Segment Open
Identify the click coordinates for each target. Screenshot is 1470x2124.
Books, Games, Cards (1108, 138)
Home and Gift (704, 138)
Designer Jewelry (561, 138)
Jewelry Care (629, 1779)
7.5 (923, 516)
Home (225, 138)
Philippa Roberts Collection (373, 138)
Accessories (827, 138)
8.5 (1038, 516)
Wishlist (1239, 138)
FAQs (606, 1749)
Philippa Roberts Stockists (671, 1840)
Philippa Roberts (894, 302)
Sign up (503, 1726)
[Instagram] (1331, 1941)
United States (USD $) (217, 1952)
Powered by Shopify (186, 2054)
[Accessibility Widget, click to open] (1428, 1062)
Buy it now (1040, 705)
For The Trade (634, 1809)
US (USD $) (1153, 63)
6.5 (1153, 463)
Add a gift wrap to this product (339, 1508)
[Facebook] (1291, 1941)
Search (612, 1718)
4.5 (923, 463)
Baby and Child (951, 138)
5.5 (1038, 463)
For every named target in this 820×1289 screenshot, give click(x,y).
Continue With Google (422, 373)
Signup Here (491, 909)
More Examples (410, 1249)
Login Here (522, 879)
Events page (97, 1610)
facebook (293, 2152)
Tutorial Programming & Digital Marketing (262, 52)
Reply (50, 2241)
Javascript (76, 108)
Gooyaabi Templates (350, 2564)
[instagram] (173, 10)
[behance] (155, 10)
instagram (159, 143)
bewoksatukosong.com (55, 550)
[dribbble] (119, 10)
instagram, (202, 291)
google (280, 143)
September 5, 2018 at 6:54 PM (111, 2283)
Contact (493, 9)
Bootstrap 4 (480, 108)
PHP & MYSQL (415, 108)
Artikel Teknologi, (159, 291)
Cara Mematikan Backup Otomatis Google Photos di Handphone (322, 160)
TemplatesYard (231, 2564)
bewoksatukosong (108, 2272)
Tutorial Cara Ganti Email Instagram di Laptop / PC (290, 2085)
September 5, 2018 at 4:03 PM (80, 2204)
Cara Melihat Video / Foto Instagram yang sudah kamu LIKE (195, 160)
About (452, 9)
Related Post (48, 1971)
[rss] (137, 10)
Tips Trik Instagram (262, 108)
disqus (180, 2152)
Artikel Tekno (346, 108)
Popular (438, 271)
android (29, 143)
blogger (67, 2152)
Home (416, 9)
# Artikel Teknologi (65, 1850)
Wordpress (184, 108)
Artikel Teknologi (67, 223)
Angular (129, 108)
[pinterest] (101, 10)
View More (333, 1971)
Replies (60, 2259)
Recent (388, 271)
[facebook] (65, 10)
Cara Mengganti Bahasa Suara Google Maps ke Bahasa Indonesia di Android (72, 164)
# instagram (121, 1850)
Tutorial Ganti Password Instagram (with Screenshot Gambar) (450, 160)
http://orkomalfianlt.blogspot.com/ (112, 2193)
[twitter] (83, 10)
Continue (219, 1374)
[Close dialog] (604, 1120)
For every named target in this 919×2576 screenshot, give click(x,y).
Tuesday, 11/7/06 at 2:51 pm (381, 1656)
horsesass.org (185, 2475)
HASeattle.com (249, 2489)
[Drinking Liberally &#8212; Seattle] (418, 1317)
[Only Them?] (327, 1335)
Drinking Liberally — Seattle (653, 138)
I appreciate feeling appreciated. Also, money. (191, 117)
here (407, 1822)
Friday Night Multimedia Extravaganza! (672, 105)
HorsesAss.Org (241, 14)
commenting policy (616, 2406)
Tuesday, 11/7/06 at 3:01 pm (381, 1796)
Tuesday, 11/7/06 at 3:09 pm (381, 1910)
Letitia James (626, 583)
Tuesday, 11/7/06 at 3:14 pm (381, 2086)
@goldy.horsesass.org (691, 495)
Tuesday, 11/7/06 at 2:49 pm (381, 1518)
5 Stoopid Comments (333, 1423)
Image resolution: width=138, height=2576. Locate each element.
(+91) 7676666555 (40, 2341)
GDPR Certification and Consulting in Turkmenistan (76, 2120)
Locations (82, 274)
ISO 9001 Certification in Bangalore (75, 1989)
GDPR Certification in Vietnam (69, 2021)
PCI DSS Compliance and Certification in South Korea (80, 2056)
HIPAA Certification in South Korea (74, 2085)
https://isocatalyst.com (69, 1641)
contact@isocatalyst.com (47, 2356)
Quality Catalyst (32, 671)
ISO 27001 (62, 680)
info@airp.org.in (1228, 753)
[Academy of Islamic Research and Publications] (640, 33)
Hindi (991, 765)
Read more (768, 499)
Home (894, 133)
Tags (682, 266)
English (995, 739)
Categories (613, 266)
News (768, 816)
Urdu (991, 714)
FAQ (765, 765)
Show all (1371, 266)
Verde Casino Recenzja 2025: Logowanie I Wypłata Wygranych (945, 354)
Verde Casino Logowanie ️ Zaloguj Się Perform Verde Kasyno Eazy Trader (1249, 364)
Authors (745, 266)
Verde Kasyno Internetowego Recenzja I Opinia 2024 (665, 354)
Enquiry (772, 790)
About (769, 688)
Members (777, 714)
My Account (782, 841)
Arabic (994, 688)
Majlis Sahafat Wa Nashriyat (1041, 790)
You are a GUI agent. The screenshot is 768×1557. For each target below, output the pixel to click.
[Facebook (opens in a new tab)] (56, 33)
Segment Closed
Your goal: Reproduce the data. Match each line exactly.

Response:
Identify the click coordinates for each target. Screenshot is 1470x2124.
Books, Games, Cards (1108, 138)
Home and Gift (704, 138)
Designer Jewelry (561, 138)
Jewelry Care (629, 1779)
7.5 (923, 516)
Home (225, 138)
Philippa Roberts Collection (373, 138)
Accessories (827, 138)
8.5 (1038, 516)
Wishlist (1239, 138)
FAQs (606, 1749)
Philippa Roberts Stockists (671, 1840)
Philippa Roberts (894, 302)
Sign up (503, 1726)
[Instagram] (1331, 1941)
United States (USD $) (217, 1952)
Powered by Shopify (186, 2054)
[Accessibility Widget, click to open] (1428, 1062)
Buy it now (1040, 705)
For The Trade (634, 1809)
US (USD $) (1153, 63)
6.5 (1153, 463)
Add a gift wrap to this product (339, 1508)
[Facebook] (1291, 1941)
Search (612, 1718)
4.5 (923, 463)
Baby and Child (951, 138)
5.5 (1038, 463)
For every named target in this 820×1289 screenshot, give click(x,y).
Continue With Google (422, 373)
Signup Here (491, 909)
More Examples (410, 1249)
Login Here (522, 879)
Events page (97, 1610)
facebook (293, 2152)
Tutorial Programming & Digital Marketing (262, 52)
Reply (50, 2241)
Javascript (76, 108)
Gooyaabi Templates (350, 2564)
[instagram] (173, 10)
[behance] (155, 10)
instagram (159, 143)
bewoksatukosong.com (55, 550)
[dribbble] (119, 10)
instagram, (202, 291)
google (280, 143)
September 5, 2018 at 6:54 PM (111, 2283)
Contact (493, 9)
Bootstrap 4 (480, 108)
PHP & MYSQL (415, 108)
Artikel Teknologi, (159, 291)
Cara Mematikan Backup Otomatis Google Photos di Handphone (322, 160)
TemplatesYard (231, 2564)
bewoksatukosong (108, 2272)
Tutorial Cara Ganti Email Instagram di Laptop / PC (290, 2085)
September 5, 2018 at 4:03 PM (80, 2204)
Cara Melihat Video / Foto Instagram yang sudah kamu LIKE (195, 160)
About (452, 9)
Related Post (48, 1971)
[rss] (137, 10)
Tips Trik Instagram (262, 108)
disqus (180, 2152)
Artikel Tekno (346, 108)
Popular (438, 271)
android (29, 143)
blogger (67, 2152)
Home (416, 9)
# Artikel Teknologi (65, 1850)
Wordpress (184, 108)
Artikel Teknologi (67, 223)
Angular (129, 108)
[pinterest] (101, 10)
View More (333, 1971)
Replies (60, 2259)
Recent (388, 271)
[facebook] (65, 10)
Cara Mengganti Bahasa Suara Google Maps ke Bahasa Indonesia di Android (72, 164)
# instagram (121, 1850)
Tutorial Ganti Password Instagram (with Screenshot Gambar) (450, 160)
http://orkomalfianlt.blogspot.com/ (112, 2193)
[twitter] (83, 10)
Continue (219, 1374)
[Close dialog] (604, 1120)
For every named target in this 919×2576 screenshot, give click(x,y).
Tuesday, 11/7/06 at 2:51 pm (381, 1656)
horsesass.org (185, 2475)
HASeattle.com (249, 2489)
[Drinking Liberally &#8212; Seattle] (418, 1317)
[Only Them?] (327, 1335)
Drinking Liberally — Seattle (653, 138)
I appreciate feeling appreciated. Also, money. (191, 117)
here (407, 1822)
Friday Night Multimedia Extravaganza! (672, 105)
HorsesAss.Org (241, 14)
commenting policy (616, 2406)
Tuesday, 11/7/06 at 3:01 pm (381, 1796)
Tuesday, 11/7/06 at 3:09 pm (381, 1910)
Letitia James (626, 583)
Tuesday, 11/7/06 at 3:14 pm (381, 2086)
@goldy.horsesass.org (691, 495)
Tuesday, 11/7/06 at 2:49 pm (381, 1518)
5 Stoopid Comments (333, 1423)
Image resolution: width=138, height=2576. Locate each element.
(+91) 7676666555 (40, 2341)
GDPR Certification and Consulting in Turkmenistan (76, 2120)
Locations (82, 274)
ISO 9001 Certification in Bangalore (75, 1989)
GDPR Certification in Vietnam (69, 2021)
PCI DSS Compliance and Certification in South Korea (80, 2056)
HIPAA Certification in South Korea (74, 2085)
https://isocatalyst.com (69, 1641)
contact@isocatalyst.com (47, 2356)
Quality Catalyst (32, 671)
ISO 27001 (62, 680)
info@airp.org.in (1228, 753)
[Academy of Islamic Research and Publications] (640, 33)
Hindi (991, 765)
Read more (768, 499)
Home (894, 133)
Tags (682, 266)
English (995, 739)
Categories (613, 266)
News (768, 816)
Urdu (991, 714)
FAQ (765, 765)
Show all (1371, 266)
Verde Casino Recenzja 2025: Logowanie I Wypłata Wygranych (945, 354)
Verde Casino Logowanie ️ Zaloguj Się Perform Verde Kasyno Eazy Trader (1249, 364)
Authors (745, 266)
Verde Kasyno Internetowego Recenzja I Opinia 2024 (665, 354)
Enquiry (772, 790)
About (769, 688)
Members (777, 714)
My Account (782, 841)
Arabic (994, 688)
Majlis Sahafat Wa Nashriyat (1041, 790)
You are a GUI agent. The screenshot is 768×1557. For each target below, output the pixel to click.
[Facebook (opens in a new tab)] (56, 33)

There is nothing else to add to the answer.